Mammalian brain development is regulated by the action of thyroid hormone (TH) on target genes. We have previously shown that the perinatal exposure to thimerosal (TM, metabolized to ethylmercury) exerts neurotoxic effects on the developing cerebellum and is associated with a decrease in cerebellar D2 activity, which could result in local brain T3 deficiency. We have also begun to examine TM effect on gene expression.

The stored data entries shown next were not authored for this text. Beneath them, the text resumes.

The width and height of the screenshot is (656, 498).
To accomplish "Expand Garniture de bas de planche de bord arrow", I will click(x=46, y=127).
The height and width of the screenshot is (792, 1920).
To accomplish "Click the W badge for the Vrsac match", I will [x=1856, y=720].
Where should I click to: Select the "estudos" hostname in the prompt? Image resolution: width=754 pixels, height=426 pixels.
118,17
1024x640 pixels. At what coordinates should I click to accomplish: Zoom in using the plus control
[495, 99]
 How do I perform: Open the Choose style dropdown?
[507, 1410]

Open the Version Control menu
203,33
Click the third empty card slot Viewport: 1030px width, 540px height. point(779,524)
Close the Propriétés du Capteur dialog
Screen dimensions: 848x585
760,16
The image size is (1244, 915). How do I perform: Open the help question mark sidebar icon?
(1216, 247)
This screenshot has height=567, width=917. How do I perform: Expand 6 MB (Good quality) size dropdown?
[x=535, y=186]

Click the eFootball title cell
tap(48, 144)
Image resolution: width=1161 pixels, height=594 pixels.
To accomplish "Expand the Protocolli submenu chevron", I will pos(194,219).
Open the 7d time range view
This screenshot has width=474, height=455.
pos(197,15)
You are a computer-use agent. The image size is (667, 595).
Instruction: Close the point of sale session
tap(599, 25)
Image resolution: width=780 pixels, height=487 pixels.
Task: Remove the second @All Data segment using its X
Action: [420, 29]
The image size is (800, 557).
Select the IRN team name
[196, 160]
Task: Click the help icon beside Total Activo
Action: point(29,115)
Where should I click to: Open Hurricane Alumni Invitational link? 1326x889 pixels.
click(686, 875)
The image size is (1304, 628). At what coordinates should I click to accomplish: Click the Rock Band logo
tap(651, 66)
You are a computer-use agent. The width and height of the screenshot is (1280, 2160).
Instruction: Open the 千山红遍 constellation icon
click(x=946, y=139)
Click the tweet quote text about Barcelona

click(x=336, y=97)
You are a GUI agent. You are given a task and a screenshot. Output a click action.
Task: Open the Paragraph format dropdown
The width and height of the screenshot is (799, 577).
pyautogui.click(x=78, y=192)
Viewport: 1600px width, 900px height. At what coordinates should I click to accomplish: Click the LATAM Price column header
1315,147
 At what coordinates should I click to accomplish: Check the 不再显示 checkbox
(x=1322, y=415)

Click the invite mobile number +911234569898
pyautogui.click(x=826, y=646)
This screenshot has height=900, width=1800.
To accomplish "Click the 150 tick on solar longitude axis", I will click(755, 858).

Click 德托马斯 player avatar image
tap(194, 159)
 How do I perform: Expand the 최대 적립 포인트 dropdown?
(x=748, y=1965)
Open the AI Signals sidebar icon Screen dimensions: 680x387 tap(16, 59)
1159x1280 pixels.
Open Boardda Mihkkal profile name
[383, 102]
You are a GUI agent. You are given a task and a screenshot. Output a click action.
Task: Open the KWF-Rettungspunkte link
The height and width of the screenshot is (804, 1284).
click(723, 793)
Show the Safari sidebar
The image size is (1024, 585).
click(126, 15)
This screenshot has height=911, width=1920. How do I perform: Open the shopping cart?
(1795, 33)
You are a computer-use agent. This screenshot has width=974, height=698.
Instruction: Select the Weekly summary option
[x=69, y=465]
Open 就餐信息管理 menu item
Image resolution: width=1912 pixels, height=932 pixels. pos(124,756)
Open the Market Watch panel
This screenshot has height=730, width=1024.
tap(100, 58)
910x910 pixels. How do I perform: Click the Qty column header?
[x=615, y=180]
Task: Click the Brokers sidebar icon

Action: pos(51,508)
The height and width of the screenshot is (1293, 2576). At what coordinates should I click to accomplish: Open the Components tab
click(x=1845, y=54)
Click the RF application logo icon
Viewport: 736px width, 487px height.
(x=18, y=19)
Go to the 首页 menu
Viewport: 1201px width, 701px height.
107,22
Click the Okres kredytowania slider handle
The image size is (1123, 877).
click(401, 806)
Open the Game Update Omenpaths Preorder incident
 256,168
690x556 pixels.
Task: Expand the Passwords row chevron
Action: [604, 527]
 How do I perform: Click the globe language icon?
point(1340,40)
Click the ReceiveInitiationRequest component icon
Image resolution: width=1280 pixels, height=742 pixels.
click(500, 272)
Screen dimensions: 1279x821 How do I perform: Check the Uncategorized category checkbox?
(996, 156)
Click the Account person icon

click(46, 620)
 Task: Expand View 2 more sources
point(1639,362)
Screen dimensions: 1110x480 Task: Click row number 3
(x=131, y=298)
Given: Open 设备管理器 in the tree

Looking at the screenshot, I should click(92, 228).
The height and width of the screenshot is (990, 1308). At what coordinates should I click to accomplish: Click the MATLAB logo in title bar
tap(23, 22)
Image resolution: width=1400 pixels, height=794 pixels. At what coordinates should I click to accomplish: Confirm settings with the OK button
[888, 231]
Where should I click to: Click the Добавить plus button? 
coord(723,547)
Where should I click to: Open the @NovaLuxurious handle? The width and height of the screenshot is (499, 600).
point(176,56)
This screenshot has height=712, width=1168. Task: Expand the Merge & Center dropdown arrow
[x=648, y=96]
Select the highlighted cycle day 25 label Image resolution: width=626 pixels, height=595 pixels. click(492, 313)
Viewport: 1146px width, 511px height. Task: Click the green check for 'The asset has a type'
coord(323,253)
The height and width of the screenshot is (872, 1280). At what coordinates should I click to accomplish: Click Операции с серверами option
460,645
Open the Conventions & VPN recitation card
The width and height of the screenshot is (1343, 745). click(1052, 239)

The objective of this study was to expand on our initial observation of altered cerebellar gene expression following perinatal TM exposure and to examine additional genes that include both TH-dependent as well as other genes critical for cerebellar development in male and female neonates exposed perinatally (G10-G15 and P5 to P10) to TM. We report here for the first time that expression of suppressor-of-white-apricot-1 (SWAP-1), a gene negatively regulated by T3, was increased in TM-exposed males (61.1% increase), but not in females; (p<0.05). Positively regulated T3-target genes, Purkinje cell protein 2 (Pcp2; p=0.07) and Forkhead box protein P4 (FoxP4; p=0.08), showed a trend towards decreased expression in TM-exposed males. The expression of deiodinase 2 (DIO2) showed a trend towards an increase in TM-exposed females, while deiodinase 3 (DIO3), transthyretin (TTR), brain derived neurotrophic factor (BDNF) and reelin (RELN) was not significantly altered in either sex. Since regulation of gene splicing is vital to neuronal proliferation and differentiation, altered expression of SWAP-1 may exert wide ranging effects on multiple genes involved in the regulation of cerebellar development. We have previously identified activation of another TH-dependent gene, outer dense fiber of sperm tails 4, in the TM exposed male pups. Together, these results also show sex-dependent differences between the toxic impacts of TM in males and females. Interestingly, the genes that were activated by TM are negatively regulated by TH, supporting our hypothesis of local brain hypothyroidism being induced by TM and suggesting a novel mechanism of action TM in the developing brain.